Task to complete
Nothing but the lines from the one with "This screenshot has height=372, width=1356." down to the one with "This screenshot has width=1632, height=936." should be returned, exactly and with both ends included, from the material below.
[Records shown — start]
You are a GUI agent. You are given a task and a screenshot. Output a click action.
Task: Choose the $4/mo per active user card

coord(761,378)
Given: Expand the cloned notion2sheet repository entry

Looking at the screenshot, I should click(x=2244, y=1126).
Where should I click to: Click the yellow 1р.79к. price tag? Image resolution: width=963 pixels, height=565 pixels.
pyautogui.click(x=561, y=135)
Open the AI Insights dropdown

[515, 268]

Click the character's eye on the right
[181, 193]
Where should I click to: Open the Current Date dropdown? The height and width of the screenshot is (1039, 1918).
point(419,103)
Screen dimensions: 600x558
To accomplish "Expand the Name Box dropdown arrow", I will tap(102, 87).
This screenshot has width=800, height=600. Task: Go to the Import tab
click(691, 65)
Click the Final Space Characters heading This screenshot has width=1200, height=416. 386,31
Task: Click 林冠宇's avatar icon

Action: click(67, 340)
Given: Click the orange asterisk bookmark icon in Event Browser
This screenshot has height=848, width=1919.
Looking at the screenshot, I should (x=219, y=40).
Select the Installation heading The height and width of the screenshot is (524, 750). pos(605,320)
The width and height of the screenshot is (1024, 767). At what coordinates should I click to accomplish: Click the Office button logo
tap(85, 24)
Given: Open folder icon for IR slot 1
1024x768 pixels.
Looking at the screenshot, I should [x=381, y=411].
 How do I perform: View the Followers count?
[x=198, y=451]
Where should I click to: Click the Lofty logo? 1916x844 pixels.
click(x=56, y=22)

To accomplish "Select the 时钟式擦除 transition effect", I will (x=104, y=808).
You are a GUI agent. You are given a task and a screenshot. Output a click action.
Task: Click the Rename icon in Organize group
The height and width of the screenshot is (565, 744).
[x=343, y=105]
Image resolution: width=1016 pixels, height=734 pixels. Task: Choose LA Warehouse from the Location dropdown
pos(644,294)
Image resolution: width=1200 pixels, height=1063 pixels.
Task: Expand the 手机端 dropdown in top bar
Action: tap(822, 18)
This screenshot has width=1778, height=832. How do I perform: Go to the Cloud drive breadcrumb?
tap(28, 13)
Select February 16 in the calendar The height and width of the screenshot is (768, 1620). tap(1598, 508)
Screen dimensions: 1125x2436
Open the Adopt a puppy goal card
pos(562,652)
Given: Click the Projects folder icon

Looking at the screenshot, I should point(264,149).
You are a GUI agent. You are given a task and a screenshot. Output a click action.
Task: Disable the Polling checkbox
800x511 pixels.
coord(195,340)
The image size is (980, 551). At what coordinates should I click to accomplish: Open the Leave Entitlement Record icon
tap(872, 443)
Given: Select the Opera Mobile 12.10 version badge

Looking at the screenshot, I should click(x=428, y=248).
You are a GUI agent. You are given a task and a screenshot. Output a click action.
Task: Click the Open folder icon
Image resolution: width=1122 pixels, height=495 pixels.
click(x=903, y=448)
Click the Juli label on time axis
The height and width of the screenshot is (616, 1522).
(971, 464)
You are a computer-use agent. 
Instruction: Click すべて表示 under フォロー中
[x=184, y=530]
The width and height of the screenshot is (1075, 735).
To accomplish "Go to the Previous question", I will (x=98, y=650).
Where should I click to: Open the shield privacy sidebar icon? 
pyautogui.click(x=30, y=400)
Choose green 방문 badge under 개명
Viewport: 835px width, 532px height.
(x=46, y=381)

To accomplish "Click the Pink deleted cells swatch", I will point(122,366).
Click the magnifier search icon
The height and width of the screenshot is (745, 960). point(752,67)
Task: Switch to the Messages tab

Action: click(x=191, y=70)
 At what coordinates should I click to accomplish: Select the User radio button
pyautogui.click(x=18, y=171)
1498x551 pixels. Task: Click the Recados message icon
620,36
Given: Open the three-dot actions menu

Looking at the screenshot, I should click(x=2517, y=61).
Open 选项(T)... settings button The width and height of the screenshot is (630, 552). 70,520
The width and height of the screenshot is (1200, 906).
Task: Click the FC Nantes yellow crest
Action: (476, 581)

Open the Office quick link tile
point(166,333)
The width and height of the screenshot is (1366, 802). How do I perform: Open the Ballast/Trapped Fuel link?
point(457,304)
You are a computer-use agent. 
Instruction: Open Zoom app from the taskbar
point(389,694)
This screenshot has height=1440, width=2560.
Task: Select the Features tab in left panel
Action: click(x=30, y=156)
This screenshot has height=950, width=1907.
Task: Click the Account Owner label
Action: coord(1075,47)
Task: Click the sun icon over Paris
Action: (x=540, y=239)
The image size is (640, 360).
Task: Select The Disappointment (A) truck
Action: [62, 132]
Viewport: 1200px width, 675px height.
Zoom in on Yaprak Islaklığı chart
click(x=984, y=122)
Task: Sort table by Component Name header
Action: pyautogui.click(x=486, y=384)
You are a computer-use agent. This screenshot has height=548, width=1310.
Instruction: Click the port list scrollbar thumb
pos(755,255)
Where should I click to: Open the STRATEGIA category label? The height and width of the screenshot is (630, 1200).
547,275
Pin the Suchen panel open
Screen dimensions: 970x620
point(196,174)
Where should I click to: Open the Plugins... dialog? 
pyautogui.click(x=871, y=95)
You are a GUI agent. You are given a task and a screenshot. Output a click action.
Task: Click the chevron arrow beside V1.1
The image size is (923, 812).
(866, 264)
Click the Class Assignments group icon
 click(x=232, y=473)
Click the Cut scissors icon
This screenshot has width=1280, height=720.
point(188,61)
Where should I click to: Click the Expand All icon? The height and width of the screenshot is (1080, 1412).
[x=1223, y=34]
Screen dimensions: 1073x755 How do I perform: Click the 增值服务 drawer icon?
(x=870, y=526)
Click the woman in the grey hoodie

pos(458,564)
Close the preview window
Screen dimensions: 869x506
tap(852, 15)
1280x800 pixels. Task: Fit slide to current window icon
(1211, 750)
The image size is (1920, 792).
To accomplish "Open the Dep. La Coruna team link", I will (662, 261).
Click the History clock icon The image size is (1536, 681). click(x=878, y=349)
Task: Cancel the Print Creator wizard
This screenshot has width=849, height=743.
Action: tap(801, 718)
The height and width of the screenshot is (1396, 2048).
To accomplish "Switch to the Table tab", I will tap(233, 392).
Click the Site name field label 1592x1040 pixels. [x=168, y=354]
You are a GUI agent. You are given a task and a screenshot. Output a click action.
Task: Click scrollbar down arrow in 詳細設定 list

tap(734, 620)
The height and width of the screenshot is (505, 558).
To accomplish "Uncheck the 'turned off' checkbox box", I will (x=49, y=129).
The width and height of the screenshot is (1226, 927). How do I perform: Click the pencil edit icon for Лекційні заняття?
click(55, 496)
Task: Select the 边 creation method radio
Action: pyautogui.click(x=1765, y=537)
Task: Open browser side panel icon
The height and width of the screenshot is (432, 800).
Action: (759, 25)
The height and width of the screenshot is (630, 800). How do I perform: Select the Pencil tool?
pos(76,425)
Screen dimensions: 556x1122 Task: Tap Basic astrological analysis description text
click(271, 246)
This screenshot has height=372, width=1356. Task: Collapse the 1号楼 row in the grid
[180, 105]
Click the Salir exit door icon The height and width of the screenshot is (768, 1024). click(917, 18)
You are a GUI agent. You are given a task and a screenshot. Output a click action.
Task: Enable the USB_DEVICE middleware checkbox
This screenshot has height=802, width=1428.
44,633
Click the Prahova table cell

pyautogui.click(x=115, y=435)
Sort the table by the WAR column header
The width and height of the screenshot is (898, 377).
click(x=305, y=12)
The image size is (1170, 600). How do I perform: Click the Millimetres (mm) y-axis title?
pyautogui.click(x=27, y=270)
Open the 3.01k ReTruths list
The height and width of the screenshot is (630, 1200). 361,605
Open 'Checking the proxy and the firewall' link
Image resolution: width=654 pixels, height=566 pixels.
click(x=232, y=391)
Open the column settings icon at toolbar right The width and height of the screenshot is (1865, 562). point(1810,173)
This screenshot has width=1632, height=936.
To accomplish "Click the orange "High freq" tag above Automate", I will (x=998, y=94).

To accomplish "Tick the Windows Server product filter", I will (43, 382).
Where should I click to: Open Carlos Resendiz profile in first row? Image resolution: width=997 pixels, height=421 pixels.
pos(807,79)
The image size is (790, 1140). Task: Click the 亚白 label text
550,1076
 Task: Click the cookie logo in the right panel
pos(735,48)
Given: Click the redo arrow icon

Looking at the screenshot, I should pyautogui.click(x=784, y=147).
[Records shown — finish]
Answer section
This screenshot has height=372, width=1356. Task: Collapse the 1号楼 row in the grid
[180, 105]
Click the Salir exit door icon The height and width of the screenshot is (768, 1024). click(917, 18)
You are a GUI agent. You are given a task and a screenshot. Output a click action.
Task: Enable the USB_DEVICE middleware checkbox
This screenshot has height=802, width=1428.
44,633
Click the Prahova table cell

pyautogui.click(x=115, y=435)
Sort the table by the WAR column header
The width and height of the screenshot is (898, 377).
click(x=305, y=12)
The image size is (1170, 600). How do I perform: Click the Millimetres (mm) y-axis title?
pyautogui.click(x=27, y=270)
Open the 3.01k ReTruths list
The height and width of the screenshot is (630, 1200). 361,605
Open 'Checking the proxy and the firewall' link
Image resolution: width=654 pixels, height=566 pixels.
click(x=232, y=391)
Open the column settings icon at toolbar right The width and height of the screenshot is (1865, 562). point(1810,173)
This screenshot has width=1632, height=936.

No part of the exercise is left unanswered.